December 12, 2022 · 0 Comments
By Constance Scrafield
It was Christmas Day and I was in my mid-teens. My parents were bundling the gifts into the car and bundling themselves, decked out for the festivities at my maternal grandparents’ home. I adored my Grosvenor grandparents and, even more, I adored my Uncle Dennis who had come home for the Yuletide with his wife, my beloved Aunt Ursel. Yet, for no reason that I could truly define at the time nor can really explain lo- all these years later, I decided that our dog and I would walk to the distance between our two homes. My mother struggled with me over this odd-ball choice but my father overruled her and they took off in the car while Mandy and I, bundled as I was, took off on our adventure.
We were living in Lorne Park at the time and my grandparents lived in Clarkson, so , it was a reasonable distance to walk and one I made from time to time, perhaps better in the summer. Dusk had settled the day into evening’s darker tones. The snow was fresh and the sky was clear. One could almost imagine the bells ringing overhead of a miracle in the making.
There was a nicely wooded area leading to a park about halfway there. As Mandy and I marched through the trees, enough ambient light allowed save passage but stepping into the clearing of the park, the full moon dazzled us with a picture perfect spread of snow that sparkled and no one around to mar the moment. Not normally a winter person, the scene still took my breath away with its idyllic calm, its philosophical serenity.
We only slowed briefly, mindful of the lights and happiness of Christmas in the Grosvenor household and the smiles that were waiting for us there. Danger was not a factor on this walk. Any risk of a brutal encounter in those easier times, when Clarkson was still a “RR” address was extremely slim and we arrived invigorated by the charm of our walk and delighted at the welcome that awaited us.
Although we were not that many, seven of us plus the dog and the two Siamese cats licking their lips in anticipation of clearing the pans, the feast was served with every detail of the best Christmas standards. The Turkey – not rescued from its fate as the centre point of the meal – was stuffed with the same mixture as I use to this day and there were as many roasted vegetables, as many fine desserts, as delicate a sherry as any Baron could wish for in his own home.

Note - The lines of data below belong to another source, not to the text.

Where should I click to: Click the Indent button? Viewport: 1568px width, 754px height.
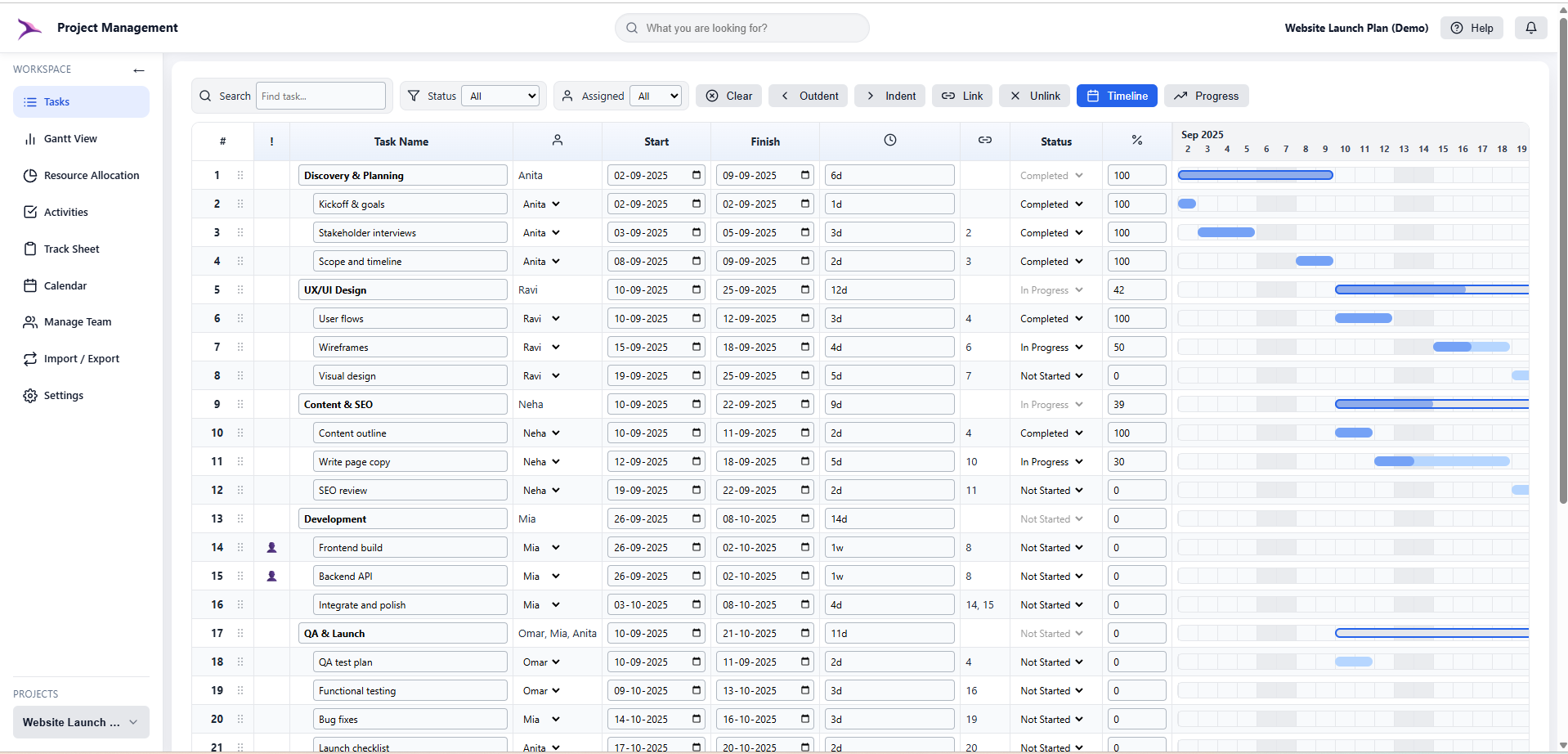click(x=889, y=96)
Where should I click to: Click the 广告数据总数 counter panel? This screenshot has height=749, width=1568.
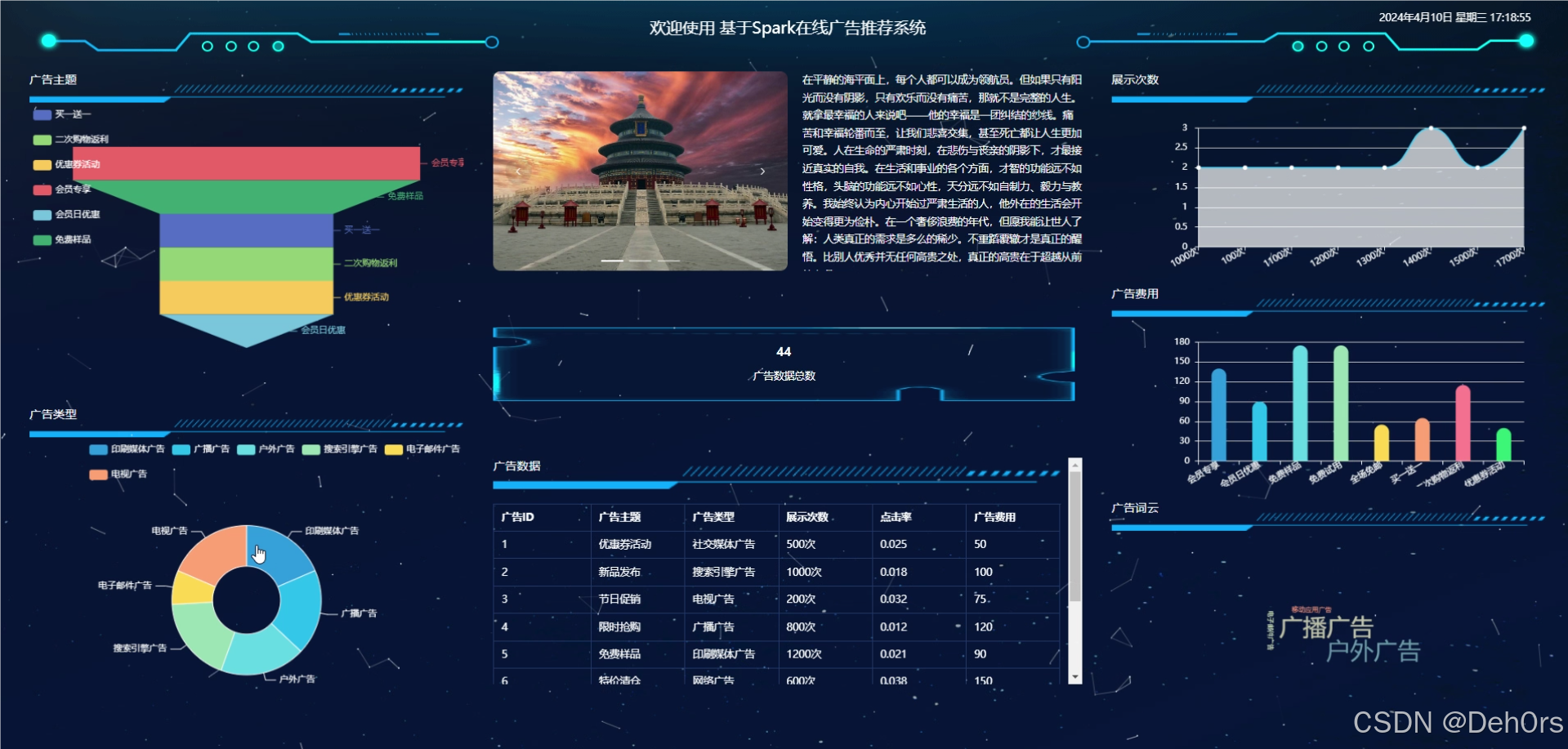coord(783,363)
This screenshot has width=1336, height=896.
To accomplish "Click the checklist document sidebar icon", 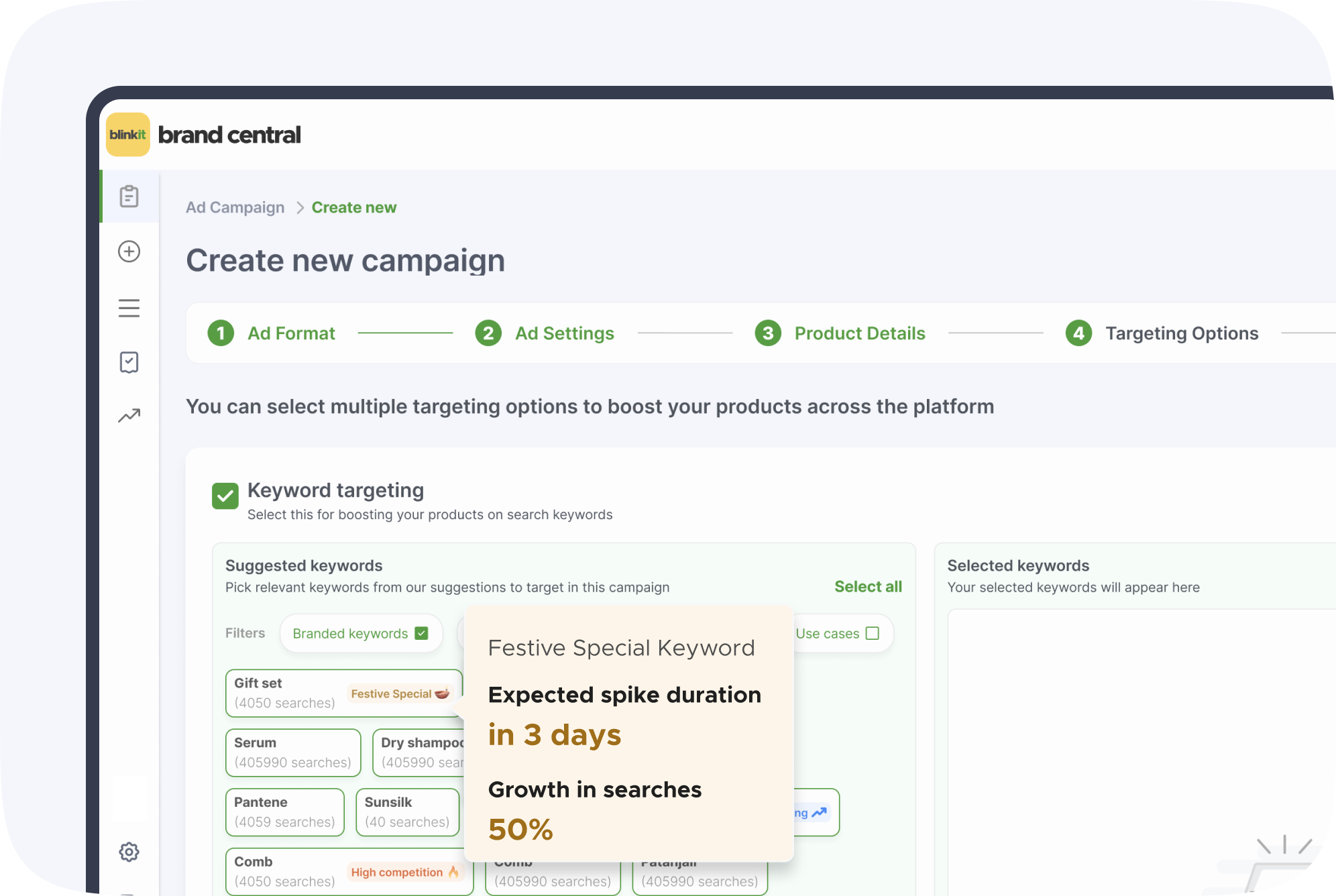I will [x=129, y=362].
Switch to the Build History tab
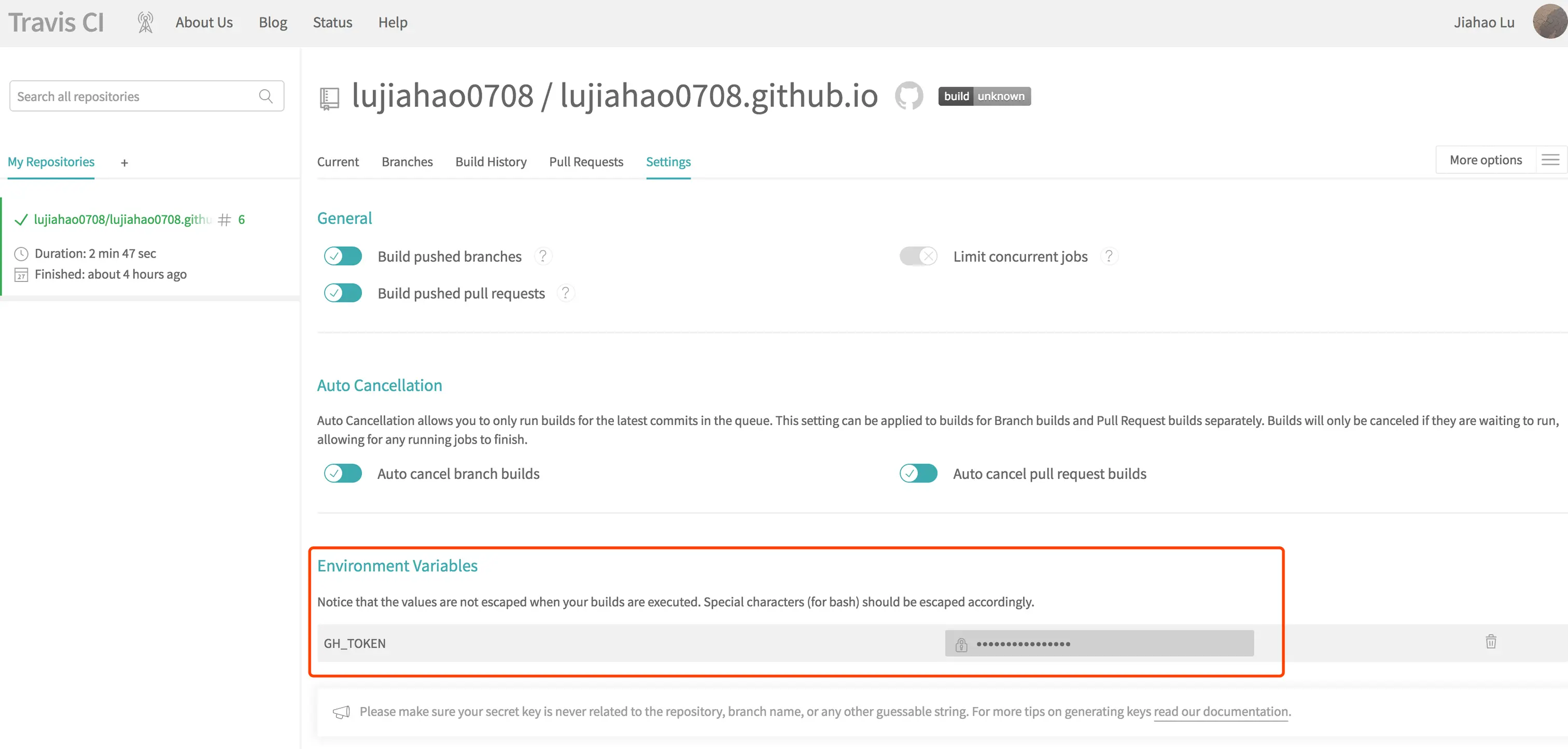 tap(491, 162)
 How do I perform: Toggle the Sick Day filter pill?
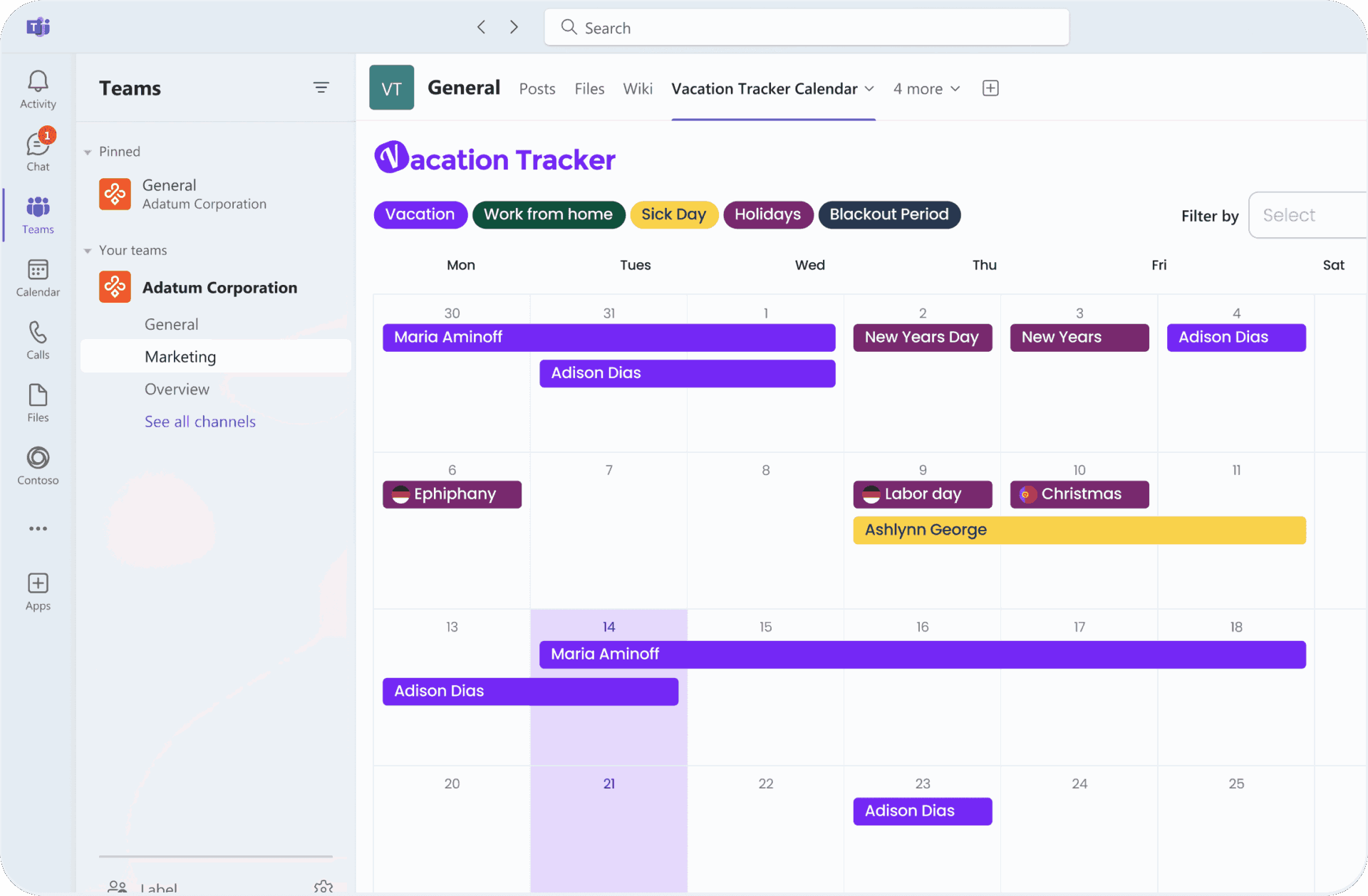click(673, 214)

If there was a life-long tension between my grandparents and my father, it was set aside so that the conversation rolled with laughter and sincere camaraderie. Later, once each dish was served and enjoyed and a cup of tea had finished the repast, there were too many ladies in the kitchen bustling about the cleanup for me to be more than in the way. That suited me, as it meant I could retire to the couch with my Uncle Dennis, where we each read what was to hand and exchanged commentary on the contents of our reading, in our way, referencing family humour – those nods to old jokes that only come within families or close, long-term friends.
My Uncle Dennis joined the Canadian army when he was a year too young and in spite of his trials as a youth with scarlet fever. Much of his life was spent in Germany, where he studied with the Berlitz Language School, earning a 100% on his final exam (“I knew I was that smart,” he remarked calmly.) and speaking German with fluency.
It was in Germany that he met Ursula, where she was working for the Canadian army in an army cafeteria. They married in Europe and I still remember meeting them at Union Station on their return to Canada for an earlier Christmas. Aunt Ursel brought their own feather duvet. She would fluff it up as she made their bed and, as a child, pick me up and toss me into the middle of it…They never had children.
Back to that Christmas on the couch.
Inevitably, “Hey,” Uncle Dennis addressed me, “Are you hungry? I know there’s a neck out there if I can persuade the ladies to part with it.”
“Well, yes, of course, that would be perfect after all this time since dinner,” I confirmed. “Will you face the throng in the kitchen?”
“I will,” said he.
He marched into the kitchen, intrepid and brave to the outcries of “Den! You just ate!” from Aunt Ursel and “What do you mean, you want the neck?” from Grandmy Grosvenor.
He was undaunted, blaming me, “But I have a starving kid out there!”
“Here, take it and go!” was his victory.
It didn’t even come with a plate. He held it out to me: “Pull.”
And we sat at each end of the couch, picking the meat with our teeth from between the discs in the neck, grinning like a pair of miscreants.